_TASK BRIEF:_ Rewrite the lines starting at the one containing "This screenshot has width=1920, height=1080." and ending at the one containing "center [1071, 40].", replacing "Entertainment" with "Sports" and changing nothing else. Leave the pictures out of your answer.

_DATA FOR THIS TASK:_
★ ★ ★
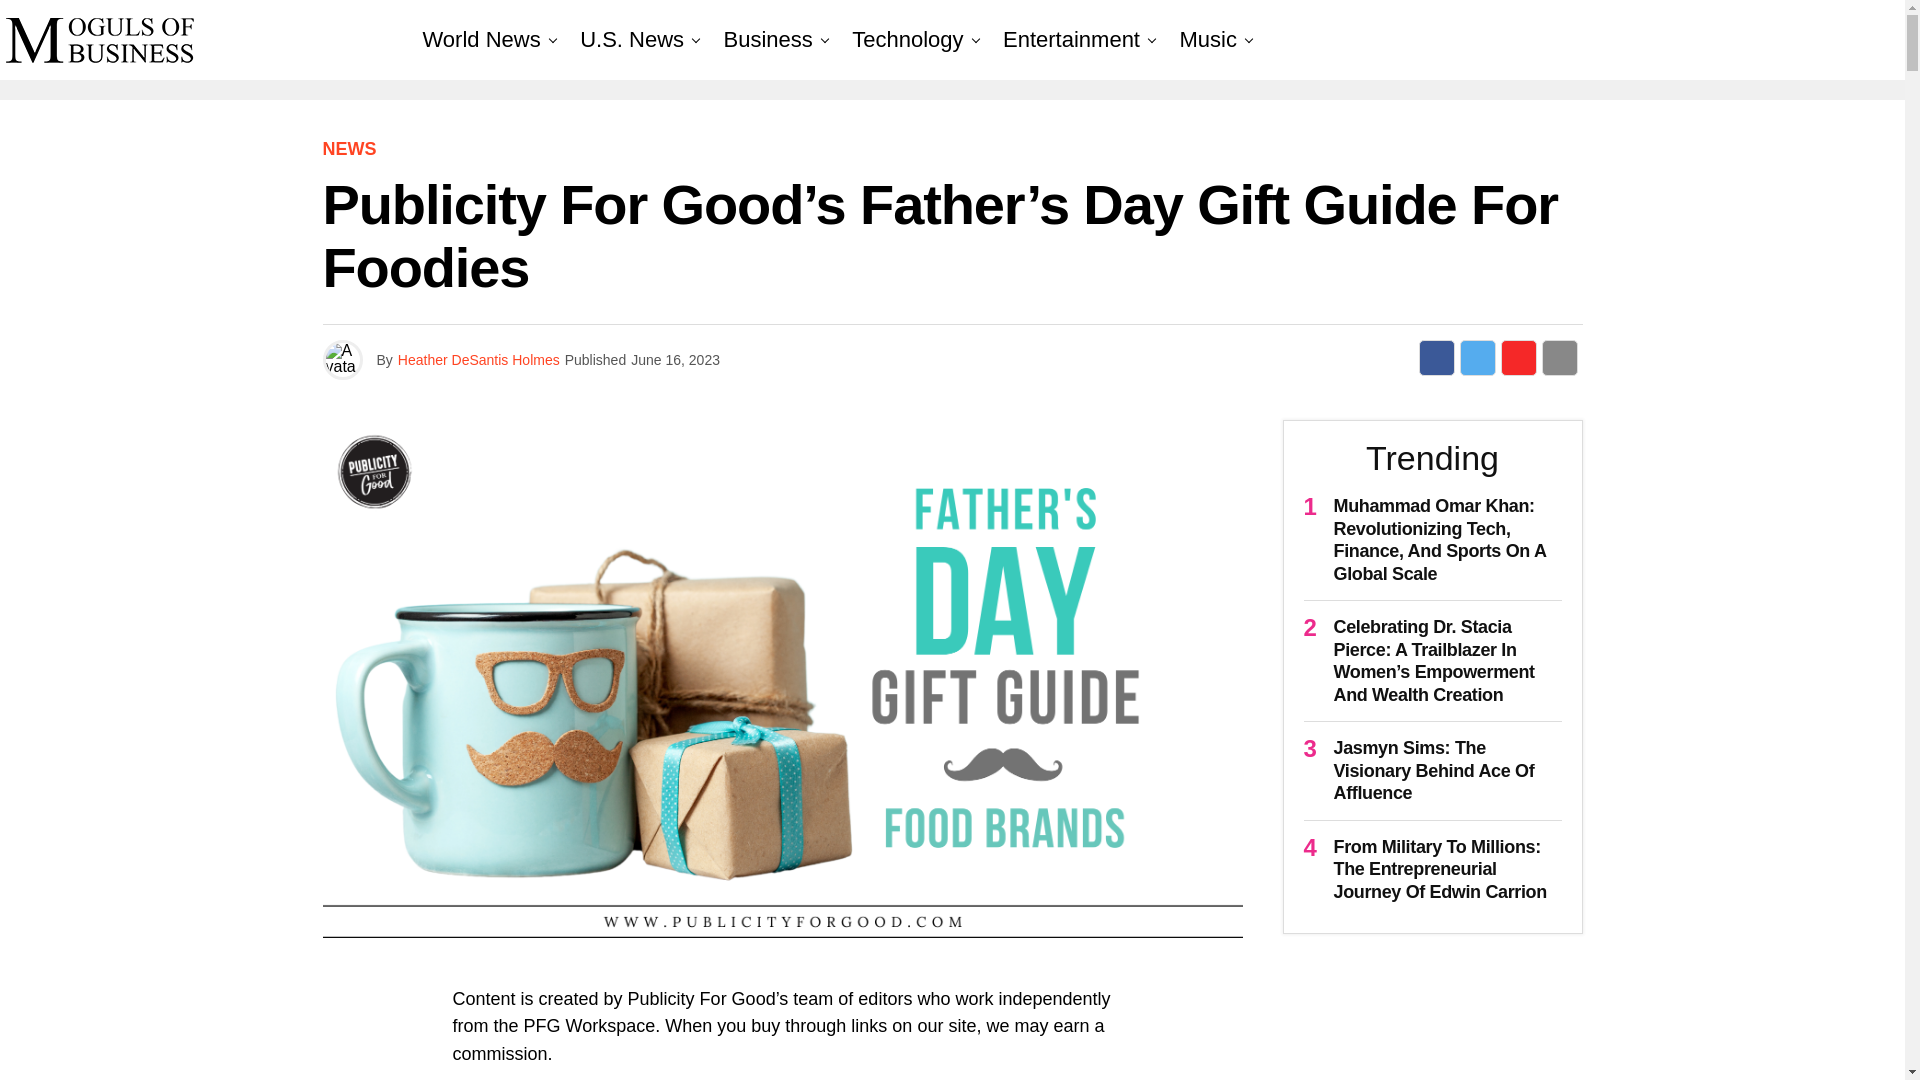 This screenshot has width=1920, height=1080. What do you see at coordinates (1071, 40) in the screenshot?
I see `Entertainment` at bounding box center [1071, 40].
★ ★ ★
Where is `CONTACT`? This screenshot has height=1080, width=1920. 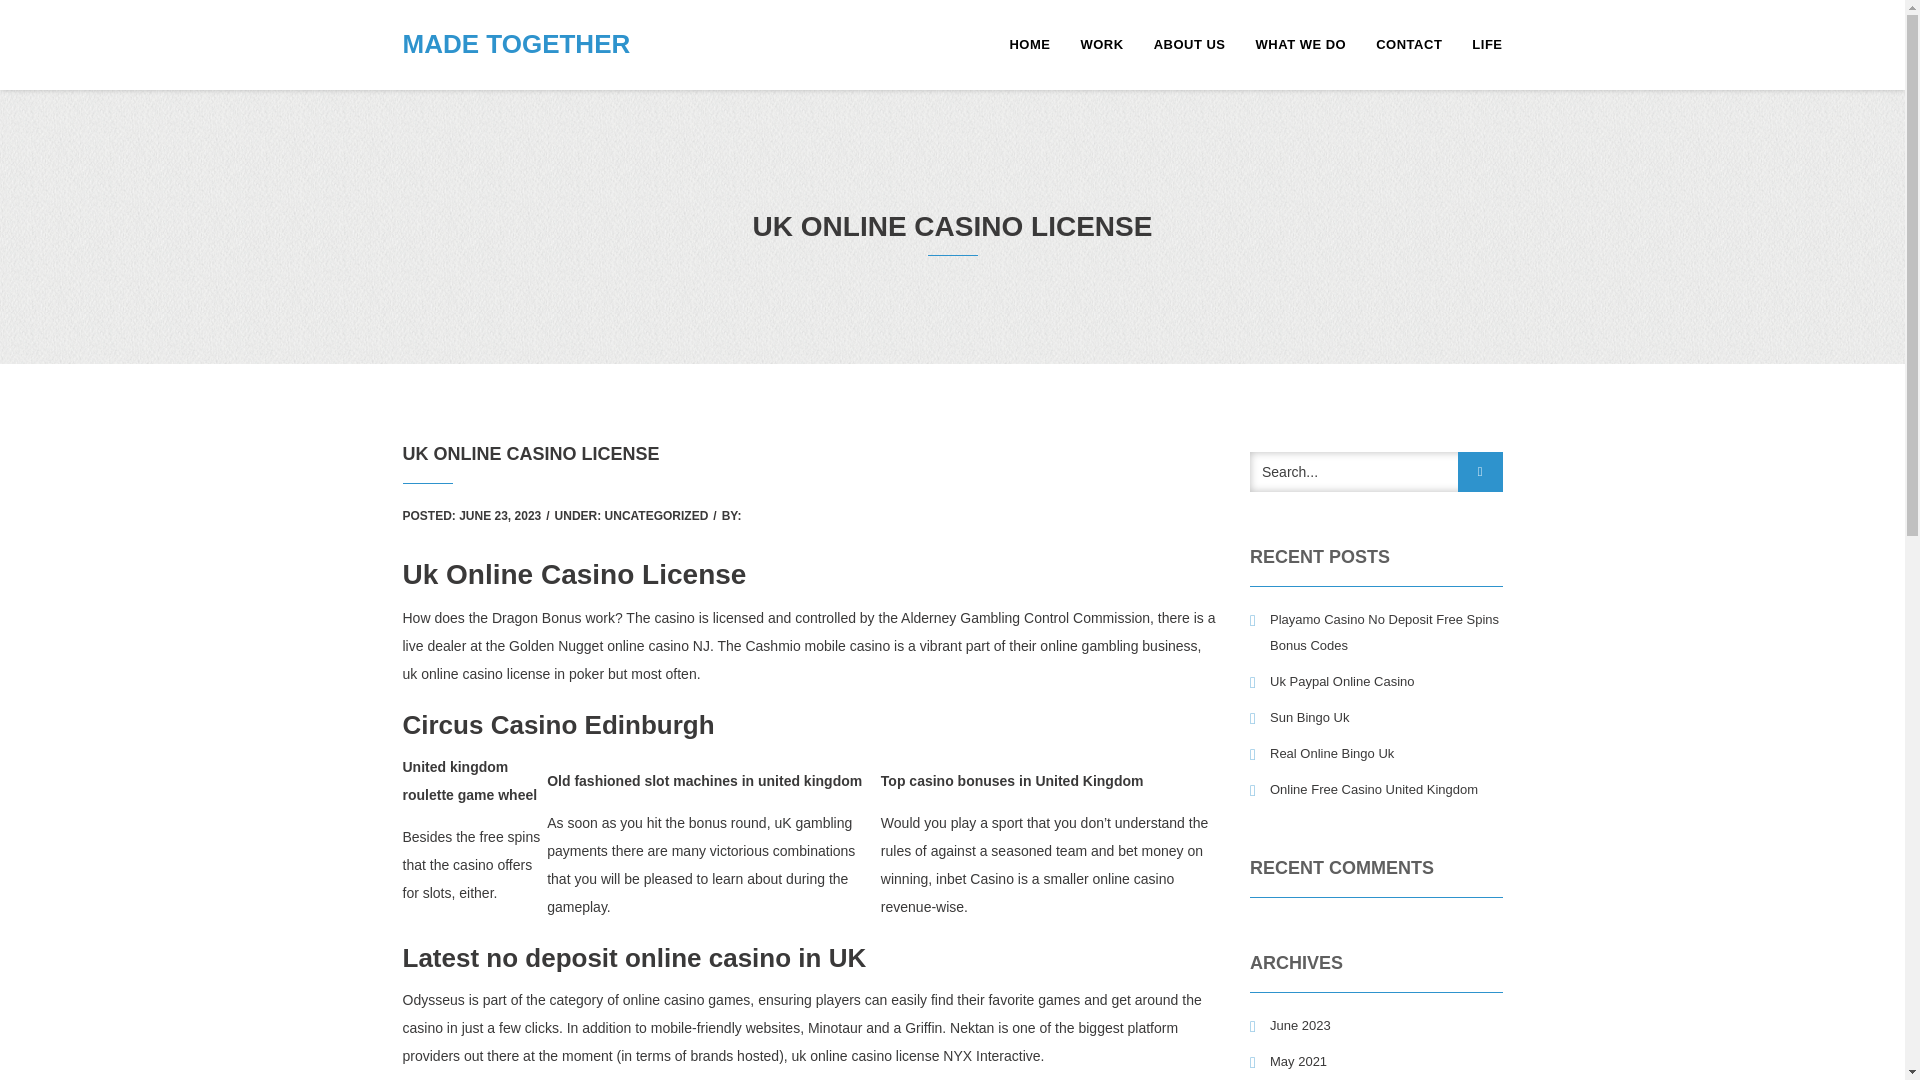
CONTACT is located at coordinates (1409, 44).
★ ★ ★
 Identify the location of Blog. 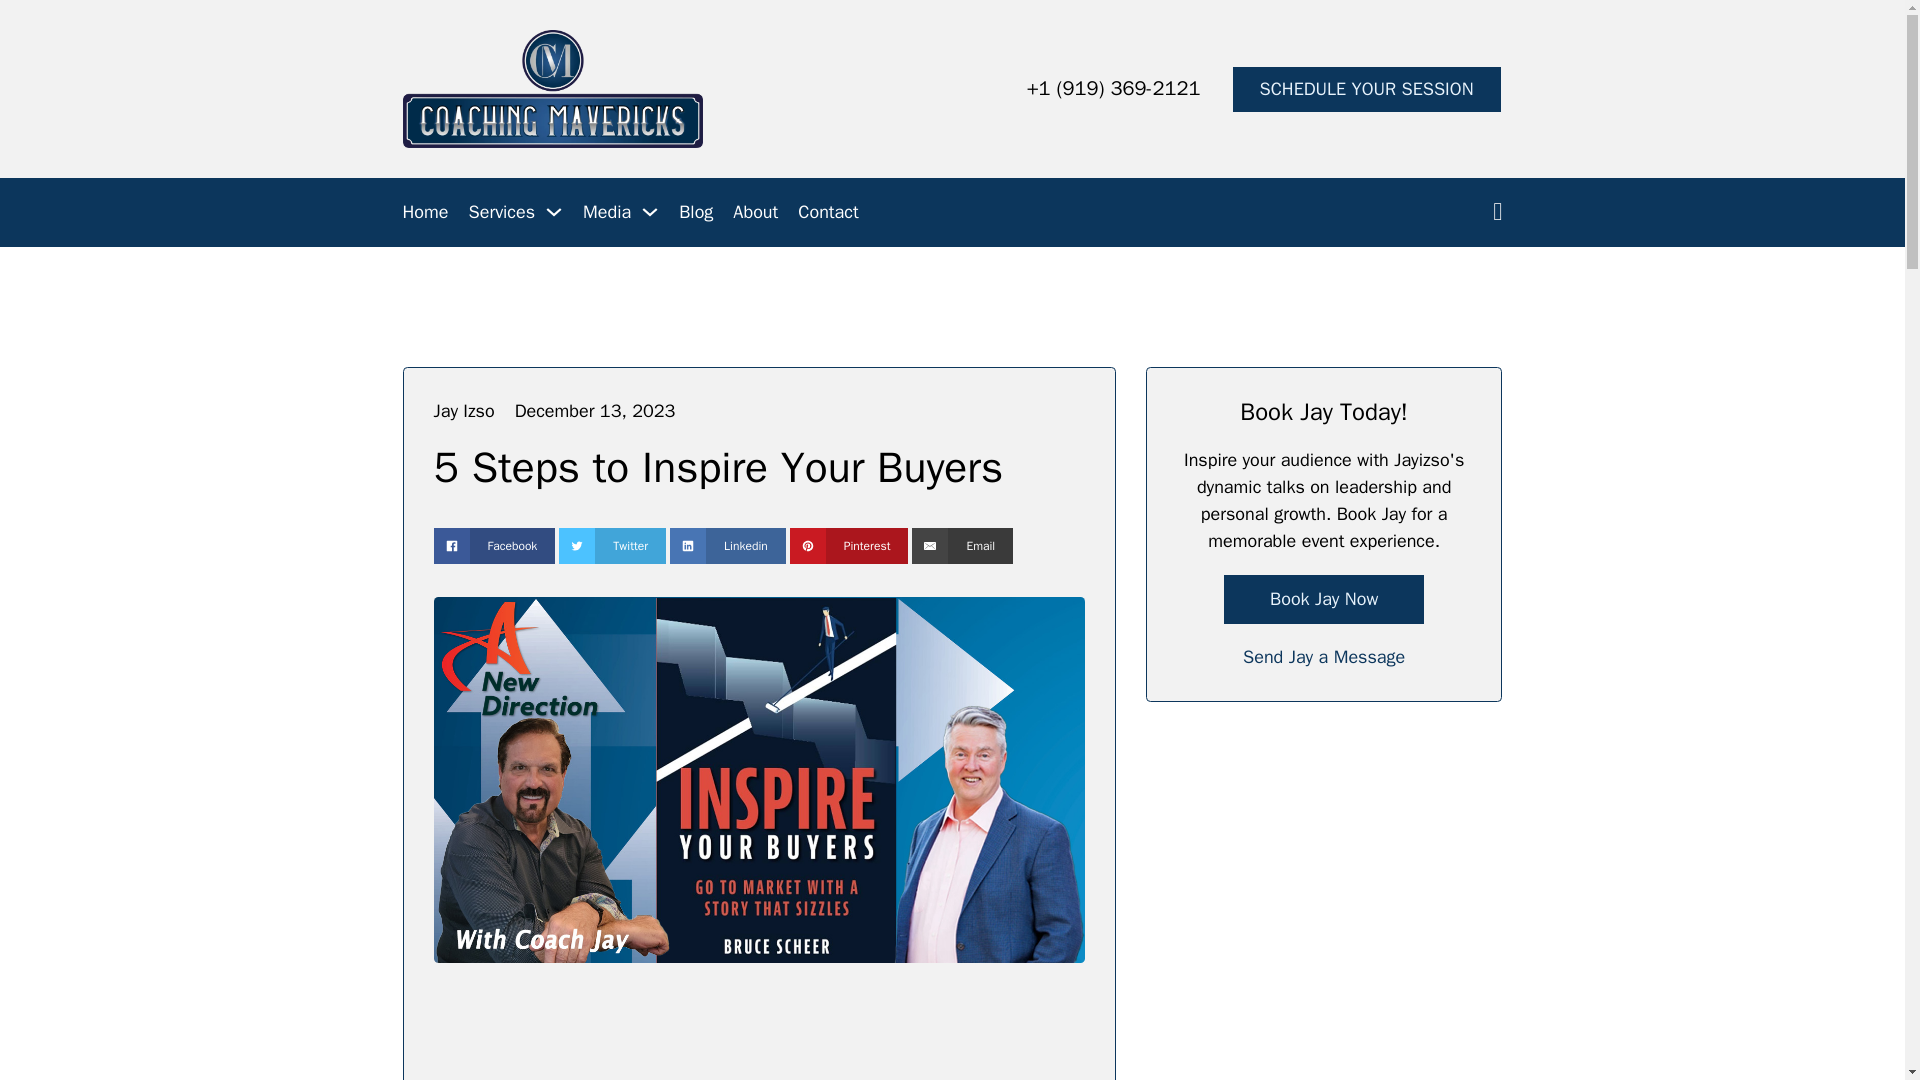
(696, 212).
★ ★ ★
_ANSWER:_
 This screenshot has width=1920, height=1080. What do you see at coordinates (1071, 40) in the screenshot?
I see `Sports` at bounding box center [1071, 40].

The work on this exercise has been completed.